■ **Testo citato**:
# # #
Craig M. Peters è l'avvocato californiano della famiglia di
Finnegan Lee Elder, il ragazzo condannato in primo grado per l'omicidio del vicebrigadiere
Mario Cerciello Rega, insieme al suo amico Gabriel Natale Hjorth. Peters per 13 anni è stato avvocato difensore, ora assiste le vittime di catastrofi e incidenti che comportano gravi lesioni o la morte. È stato professore di Diritto Costituzionale alla San Francisco Law School. In questa prima sua lunga intervista ad un giornale italiano analizza, avendo vissuto insieme ai suoi colleghi Renato Borzone e Roberto Capra le fasi del processo, le distorsioni del sistema giudiziario e mediatico del nostro Paese.
Avvocato, a febbraio inizierà l'appello. Cosa si aspetta da questo secondo grado?
Ci auguriamo che i giudici dell'Appello guardino al caso attraverso un diverso punto di vista. A me è parso che nel primo grado i magistrati abbiano avuto dei pregiudizi in merito a come si sono svolti i fatti. Considerato che probabilmente non ci sarà tutto il clamore mediatico che ha segnato il precedente giudizio, auspichiamo che i magistrati possano decidere in maniera più serena e razionale. È comunque difficile ipotizzare l'esito di un processo, sia esso celebrato in Italia, negli Stati Uniti o altrove. In un sistema giuridico amministrato da persone e non da computer ci può essere sempre un certo condizionamento, un
bias, soprattutto quando l'attenzione dei media è alta e in qualche modo può mettere pressione su chi deve giudicare.
In particolare qual è il suo parere su come i media italiani hanno trattato la vicenda?
La mia percezione è che non abbiano fatto un lavoro diligente e scrupoloso per cercare di capire come sono veramente andati i fatti quella notte, soprattutto in merito alla condotta dei carabinieri. Alla fine, fatta eccezione per poche testate, hanno lavorato in maniera superficiale privilegiando il sensazionalismo all'inchiesta giornalistica. Ad esempio, quando sono stati interrogati i carabinieri i giornali hanno semplicemente riportato le loro dichiarazioni, senza alcun vaglio critico, anche su aspetti evidentemente incoerenti.
# # #
■ **Elenco delle voci**:

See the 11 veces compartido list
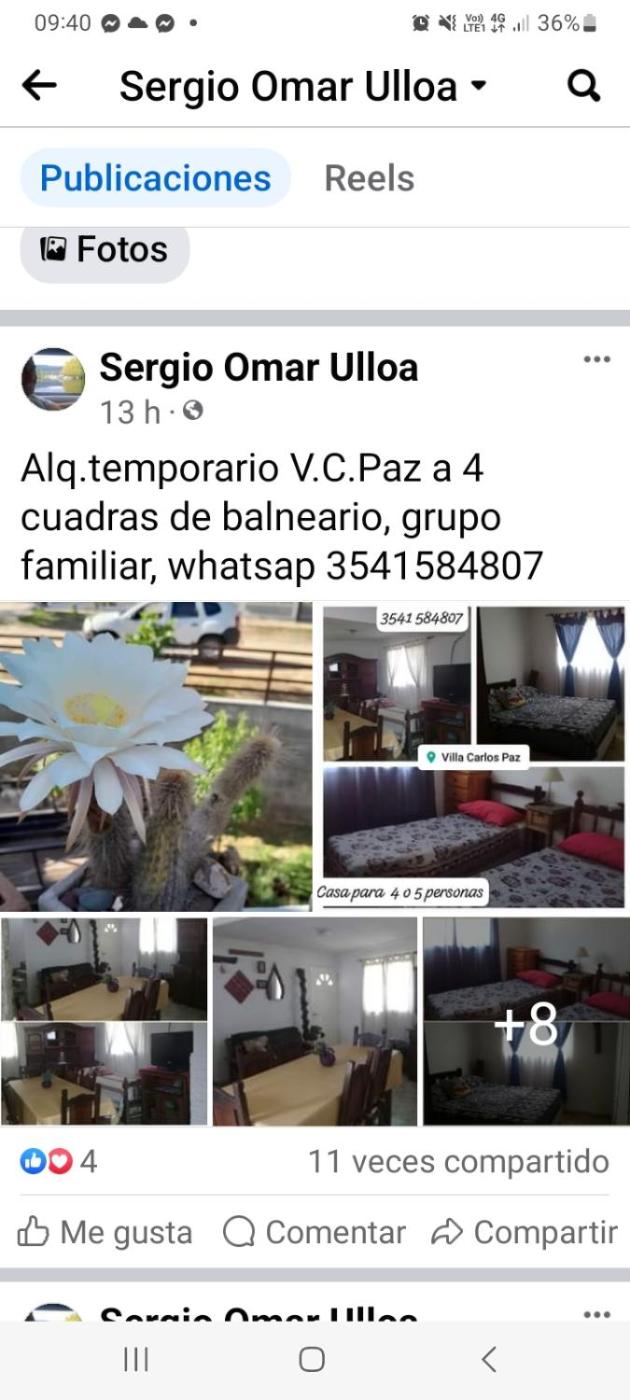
# # #
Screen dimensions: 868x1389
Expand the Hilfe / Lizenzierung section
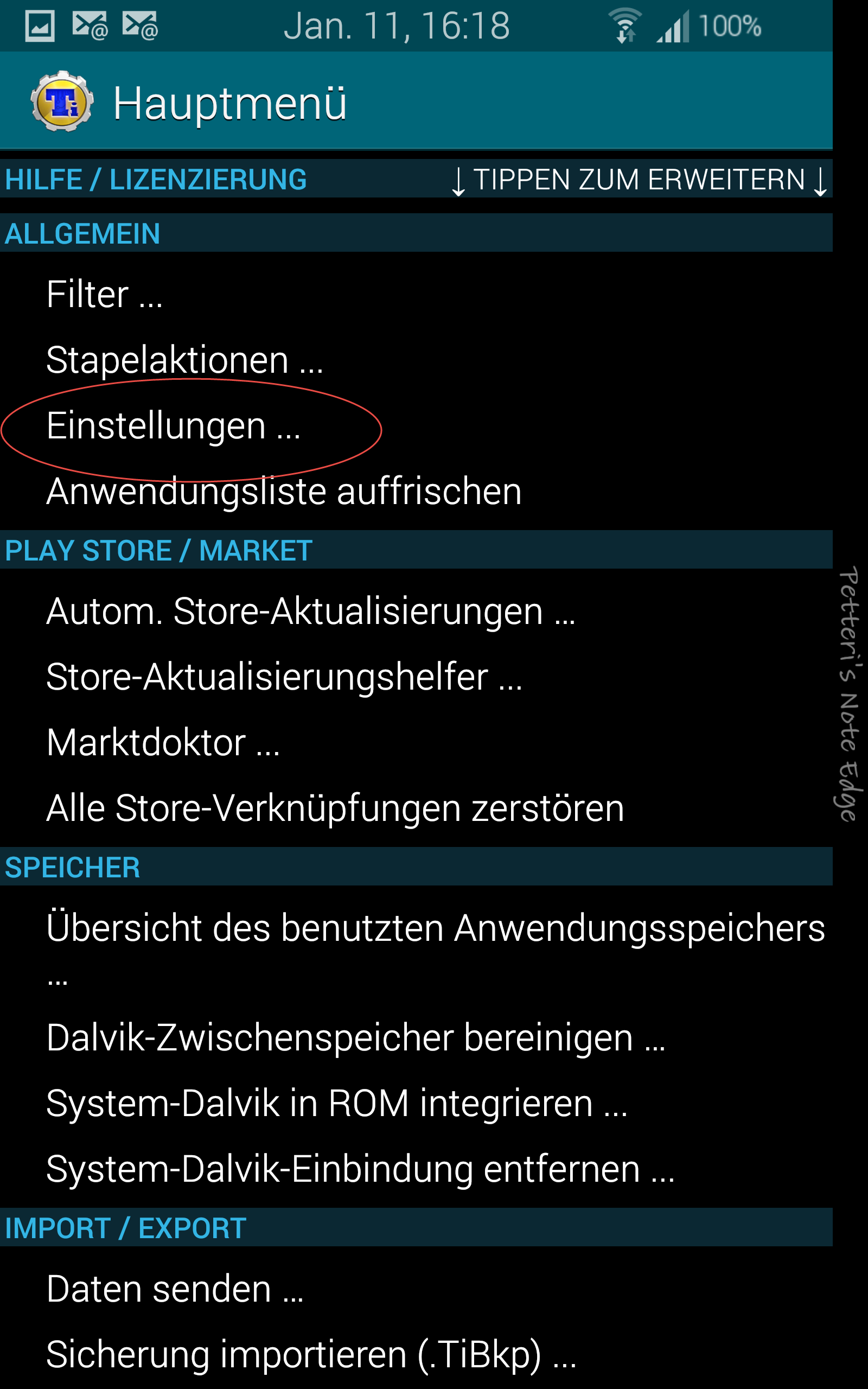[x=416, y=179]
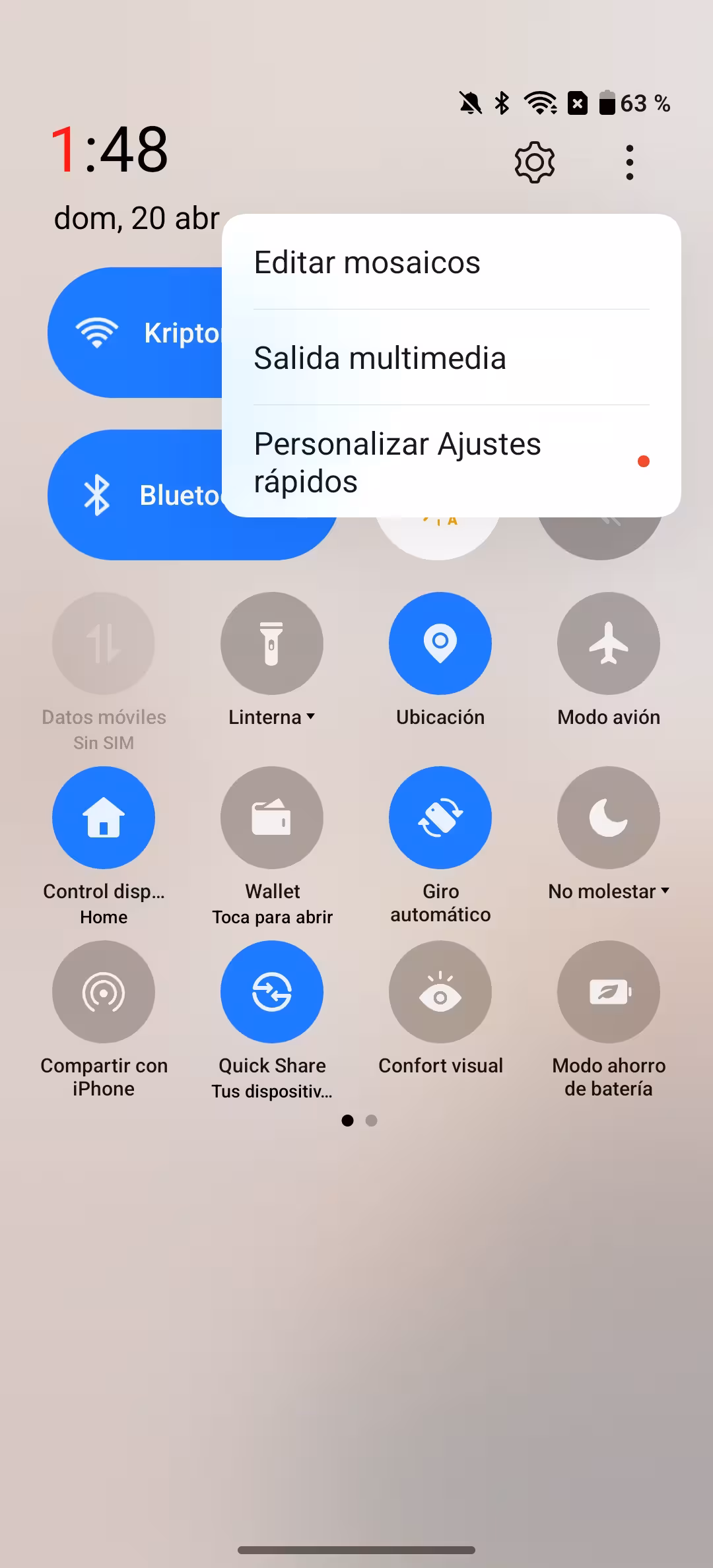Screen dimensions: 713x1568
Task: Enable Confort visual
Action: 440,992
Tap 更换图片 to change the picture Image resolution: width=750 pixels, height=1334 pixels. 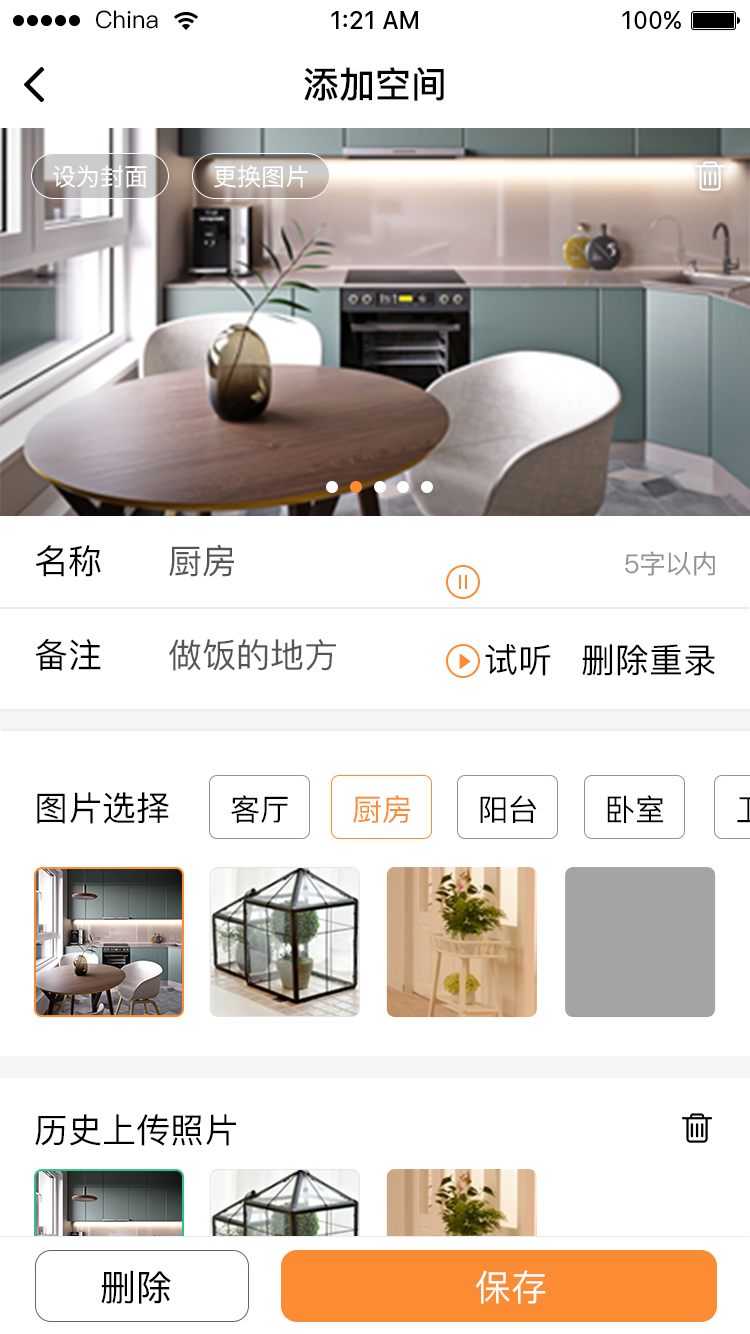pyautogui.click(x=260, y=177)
# # #
■ **Consegna**:
Come si traduce in inglese questa frase dell'intervista all'avvocato Peters: «È comunque difficile ipotizzare l'esito di un processo, sia esso celebrato in Italia, negli Stati Uniti o altrove.»?

■ **Risposta**:
It is in any case difficult to predict the outcome of a trial, whether it is held in Italy, in the United States, or elsewhere.